Project description:Laparoscopic intracorporeal colorectal anastomosis with double stapling technique is difficult because of unsuitable cutting angle in narrow pelvic cavity. For reasons of tilted and long linear staple line of rectal stump, circular anastomotic plane can make multiple intersections. The present study was designed to assess whether multiple intersections after double stapling technique is the risk factor of anastomotic complication in laparoscopic colorectal surgery.In total, 128 consecutive left colon and rectal cancer patients who underwent laparoscopic rectal resection with double stapling technique were enrolled in this study. In all cases, operator tried to reduce intersections by inversion and invagination techniques. They were subdivided into 3 groups: 58 patients with no intersection of staple lines (group A), 62 patients with 1 point of intersection (group B) and 8 patients with 2 points of intersection (group C). Intraoperative air leakage, incomplete cut ring, postoperative bleeding, anastomotic stenosis, and leakage were compared between the 3 groups.Clinical anastomotic leakage was identified in 1 (group C) of 128 patients (0.7%).
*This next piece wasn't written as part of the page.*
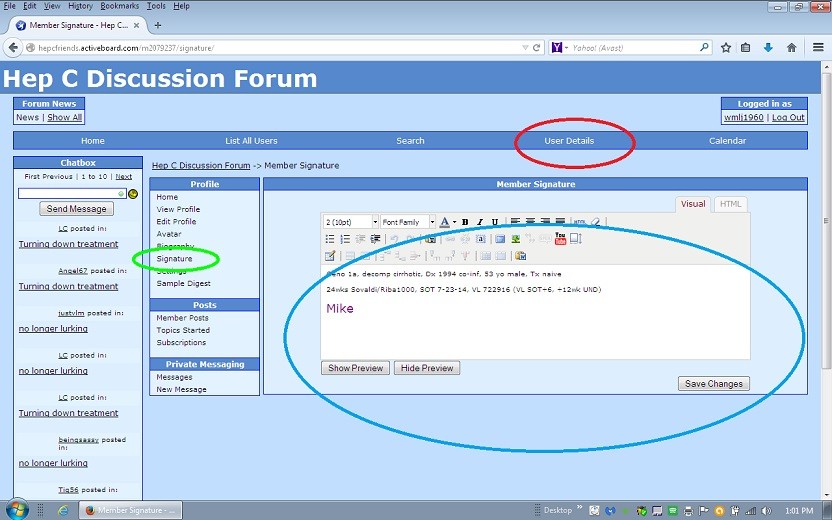Image resolution: width=832 pixels, height=520 pixels.
Task: Open the Firefox downloads arrow
Action: (x=768, y=47)
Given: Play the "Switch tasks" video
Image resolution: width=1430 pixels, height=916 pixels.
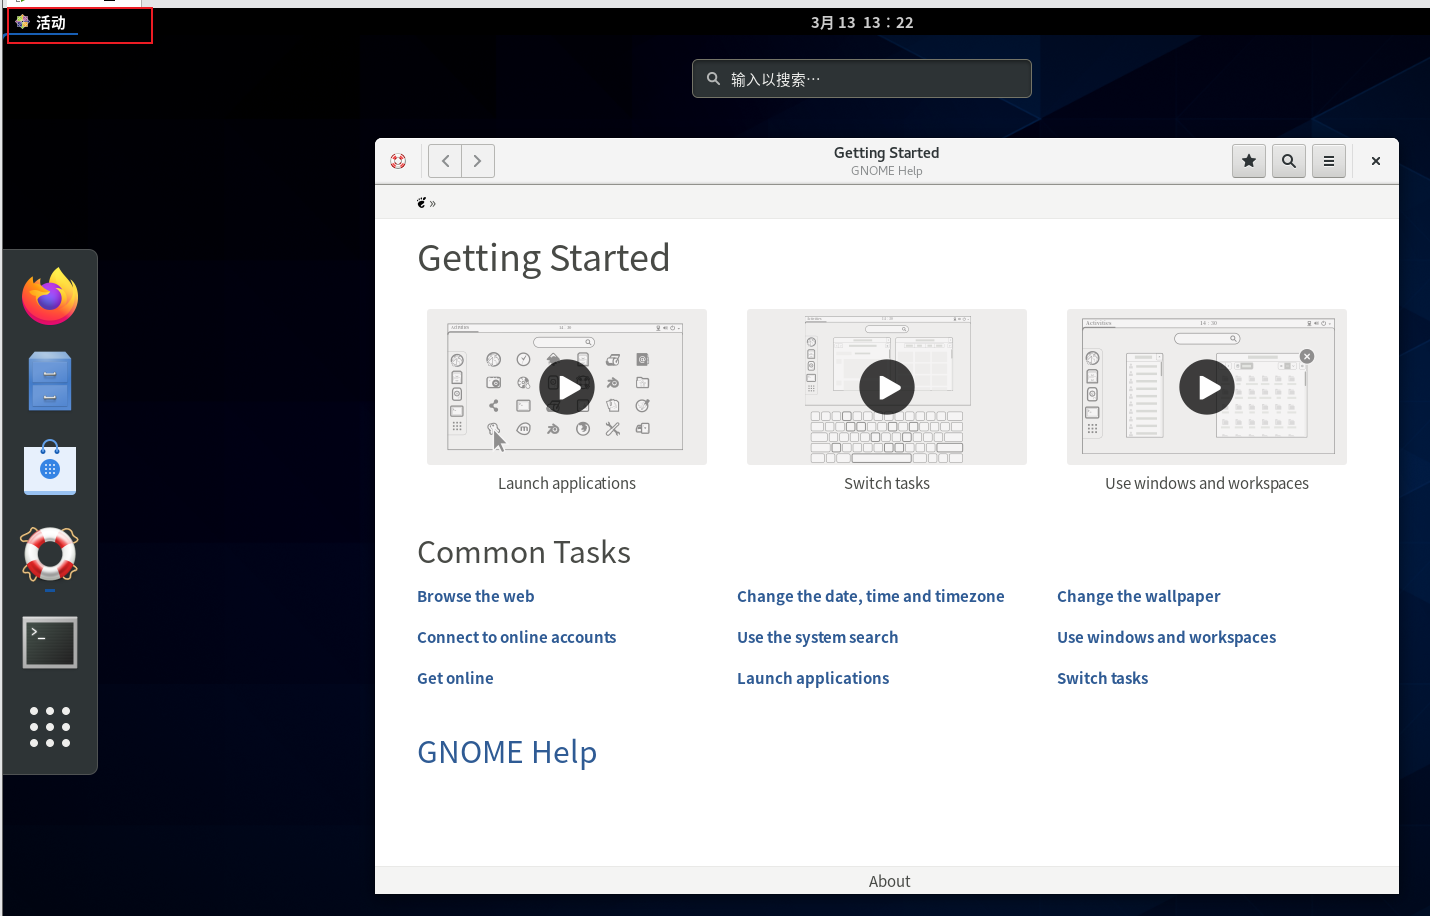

Overall anastomotic leakage rate was 0% (0/58) in group A, 0% (0/62) in group B, and 12.5% (1/8) in group C (P=0.001). In univariate analysis, intersections of staple lines were associated with anastomotic complications. There were no statistically significant differences between the 3 groups in multivariate analysis.The number of intersections of staple lines is associated with anastomotic leakage, and the inversion technique is a useful method for avoiding anastomotic leakage. Using an appropriate technique by skilled operator, double stapling technique for laparoscopic anterior resection is safe and feasible.